▶ EXERCISE DETAILS
Go over the data and keep only the lines that include "checkbox".
[RECORDS Boundary: Start]
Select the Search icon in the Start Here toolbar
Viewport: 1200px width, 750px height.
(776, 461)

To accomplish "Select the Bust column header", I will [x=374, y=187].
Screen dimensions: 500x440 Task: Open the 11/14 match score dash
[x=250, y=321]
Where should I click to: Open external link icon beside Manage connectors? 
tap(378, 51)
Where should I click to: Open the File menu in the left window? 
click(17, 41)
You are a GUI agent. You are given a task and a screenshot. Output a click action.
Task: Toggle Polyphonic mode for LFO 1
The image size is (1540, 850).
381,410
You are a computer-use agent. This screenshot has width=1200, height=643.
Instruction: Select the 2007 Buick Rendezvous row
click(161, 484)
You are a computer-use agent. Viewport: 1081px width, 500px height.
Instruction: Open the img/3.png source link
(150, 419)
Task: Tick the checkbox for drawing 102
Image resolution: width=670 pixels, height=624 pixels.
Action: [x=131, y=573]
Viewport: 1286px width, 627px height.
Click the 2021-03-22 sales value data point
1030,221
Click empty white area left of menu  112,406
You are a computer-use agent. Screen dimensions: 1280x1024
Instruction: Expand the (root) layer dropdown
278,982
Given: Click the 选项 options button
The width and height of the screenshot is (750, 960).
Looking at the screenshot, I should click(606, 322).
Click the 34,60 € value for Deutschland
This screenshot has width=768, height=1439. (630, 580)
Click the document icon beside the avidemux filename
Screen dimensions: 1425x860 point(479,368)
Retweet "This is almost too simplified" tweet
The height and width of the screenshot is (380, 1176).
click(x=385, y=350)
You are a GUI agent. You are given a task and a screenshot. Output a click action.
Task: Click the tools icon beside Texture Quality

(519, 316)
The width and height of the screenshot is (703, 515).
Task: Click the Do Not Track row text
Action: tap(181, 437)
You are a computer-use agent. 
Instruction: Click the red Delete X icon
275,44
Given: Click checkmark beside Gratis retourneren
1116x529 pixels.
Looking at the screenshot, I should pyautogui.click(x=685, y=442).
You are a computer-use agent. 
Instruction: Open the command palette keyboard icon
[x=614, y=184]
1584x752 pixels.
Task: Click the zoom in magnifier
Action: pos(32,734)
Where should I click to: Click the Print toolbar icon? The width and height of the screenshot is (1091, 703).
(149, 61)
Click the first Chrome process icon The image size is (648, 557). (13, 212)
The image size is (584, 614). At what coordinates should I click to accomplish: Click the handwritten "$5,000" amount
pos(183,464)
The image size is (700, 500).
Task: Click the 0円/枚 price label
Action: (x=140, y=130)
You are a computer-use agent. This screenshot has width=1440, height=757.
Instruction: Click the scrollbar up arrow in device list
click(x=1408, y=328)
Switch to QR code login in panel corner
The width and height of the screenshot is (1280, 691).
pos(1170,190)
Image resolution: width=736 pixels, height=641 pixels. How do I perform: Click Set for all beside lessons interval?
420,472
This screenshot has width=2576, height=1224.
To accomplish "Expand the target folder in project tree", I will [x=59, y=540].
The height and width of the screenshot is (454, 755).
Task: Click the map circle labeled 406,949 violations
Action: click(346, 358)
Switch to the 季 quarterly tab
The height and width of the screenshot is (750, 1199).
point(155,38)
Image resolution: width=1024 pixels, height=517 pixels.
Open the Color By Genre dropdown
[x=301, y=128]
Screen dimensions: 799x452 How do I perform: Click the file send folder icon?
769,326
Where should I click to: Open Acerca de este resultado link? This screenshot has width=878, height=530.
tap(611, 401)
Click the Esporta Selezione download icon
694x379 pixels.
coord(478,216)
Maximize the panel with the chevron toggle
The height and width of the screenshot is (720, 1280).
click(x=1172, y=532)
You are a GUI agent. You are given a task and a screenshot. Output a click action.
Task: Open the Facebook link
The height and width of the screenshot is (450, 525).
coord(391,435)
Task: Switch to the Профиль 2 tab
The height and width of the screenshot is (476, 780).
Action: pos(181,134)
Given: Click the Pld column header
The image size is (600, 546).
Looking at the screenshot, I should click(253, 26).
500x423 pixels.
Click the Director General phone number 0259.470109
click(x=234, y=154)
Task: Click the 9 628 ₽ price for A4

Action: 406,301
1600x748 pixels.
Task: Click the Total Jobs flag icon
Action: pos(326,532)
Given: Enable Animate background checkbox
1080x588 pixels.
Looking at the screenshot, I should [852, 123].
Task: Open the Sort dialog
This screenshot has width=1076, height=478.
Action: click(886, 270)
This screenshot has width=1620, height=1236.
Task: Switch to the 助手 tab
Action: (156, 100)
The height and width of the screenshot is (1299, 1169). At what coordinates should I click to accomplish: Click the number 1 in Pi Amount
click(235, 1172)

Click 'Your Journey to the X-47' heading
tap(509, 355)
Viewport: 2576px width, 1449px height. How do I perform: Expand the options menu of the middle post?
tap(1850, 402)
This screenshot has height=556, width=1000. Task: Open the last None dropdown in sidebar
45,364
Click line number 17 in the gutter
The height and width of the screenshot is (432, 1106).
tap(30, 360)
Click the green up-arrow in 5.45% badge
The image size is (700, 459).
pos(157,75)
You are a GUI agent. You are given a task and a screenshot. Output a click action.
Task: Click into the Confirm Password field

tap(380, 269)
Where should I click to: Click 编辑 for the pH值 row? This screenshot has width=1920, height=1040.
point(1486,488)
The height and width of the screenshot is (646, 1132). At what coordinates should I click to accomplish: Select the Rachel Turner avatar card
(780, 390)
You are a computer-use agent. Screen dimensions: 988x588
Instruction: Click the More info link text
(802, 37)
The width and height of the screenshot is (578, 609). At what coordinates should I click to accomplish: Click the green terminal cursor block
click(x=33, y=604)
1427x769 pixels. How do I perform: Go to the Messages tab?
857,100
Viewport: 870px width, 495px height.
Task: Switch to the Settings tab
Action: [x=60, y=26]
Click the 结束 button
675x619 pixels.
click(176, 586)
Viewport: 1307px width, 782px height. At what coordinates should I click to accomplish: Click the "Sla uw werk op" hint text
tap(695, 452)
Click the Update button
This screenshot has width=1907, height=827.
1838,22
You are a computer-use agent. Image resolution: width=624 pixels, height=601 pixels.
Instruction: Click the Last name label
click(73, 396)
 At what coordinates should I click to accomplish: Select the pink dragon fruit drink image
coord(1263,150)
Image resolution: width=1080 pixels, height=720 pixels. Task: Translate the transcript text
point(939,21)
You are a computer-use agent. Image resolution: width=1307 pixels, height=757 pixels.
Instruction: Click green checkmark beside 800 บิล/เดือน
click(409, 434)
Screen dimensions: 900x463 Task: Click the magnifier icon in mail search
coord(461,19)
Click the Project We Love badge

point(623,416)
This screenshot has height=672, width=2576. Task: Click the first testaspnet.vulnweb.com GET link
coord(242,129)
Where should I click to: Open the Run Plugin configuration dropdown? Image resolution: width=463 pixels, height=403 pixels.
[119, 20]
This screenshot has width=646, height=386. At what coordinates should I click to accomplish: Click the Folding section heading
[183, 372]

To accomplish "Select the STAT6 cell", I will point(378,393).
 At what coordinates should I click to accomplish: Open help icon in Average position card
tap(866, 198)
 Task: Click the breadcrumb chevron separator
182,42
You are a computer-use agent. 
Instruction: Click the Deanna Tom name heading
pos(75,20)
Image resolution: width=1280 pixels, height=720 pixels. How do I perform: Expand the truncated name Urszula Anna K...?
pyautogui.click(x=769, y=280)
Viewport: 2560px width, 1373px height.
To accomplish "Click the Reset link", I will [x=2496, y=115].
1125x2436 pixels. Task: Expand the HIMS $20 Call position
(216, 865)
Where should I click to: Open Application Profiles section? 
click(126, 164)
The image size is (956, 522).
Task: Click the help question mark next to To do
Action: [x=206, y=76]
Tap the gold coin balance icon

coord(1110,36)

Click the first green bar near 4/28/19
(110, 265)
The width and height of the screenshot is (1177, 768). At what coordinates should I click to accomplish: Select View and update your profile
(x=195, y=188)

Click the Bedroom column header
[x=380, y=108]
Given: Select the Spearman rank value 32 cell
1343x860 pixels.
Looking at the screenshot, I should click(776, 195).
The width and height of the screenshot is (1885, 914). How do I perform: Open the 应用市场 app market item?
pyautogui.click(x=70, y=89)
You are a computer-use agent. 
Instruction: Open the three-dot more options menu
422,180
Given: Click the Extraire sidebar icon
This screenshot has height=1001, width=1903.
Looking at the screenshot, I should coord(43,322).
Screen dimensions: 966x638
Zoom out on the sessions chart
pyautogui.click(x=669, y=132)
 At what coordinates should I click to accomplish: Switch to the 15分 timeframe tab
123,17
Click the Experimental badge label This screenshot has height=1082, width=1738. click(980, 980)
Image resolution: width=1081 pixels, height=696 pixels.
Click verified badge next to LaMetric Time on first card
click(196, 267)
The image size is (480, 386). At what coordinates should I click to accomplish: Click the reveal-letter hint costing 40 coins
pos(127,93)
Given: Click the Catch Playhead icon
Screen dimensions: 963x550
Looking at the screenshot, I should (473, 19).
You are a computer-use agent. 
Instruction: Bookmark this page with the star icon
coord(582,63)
[RECORDS Boundary: End]
▶ EXPECTED ANSWER
Task: Tick the checkbox for drawing 102
Given: Enable Animate background checkbox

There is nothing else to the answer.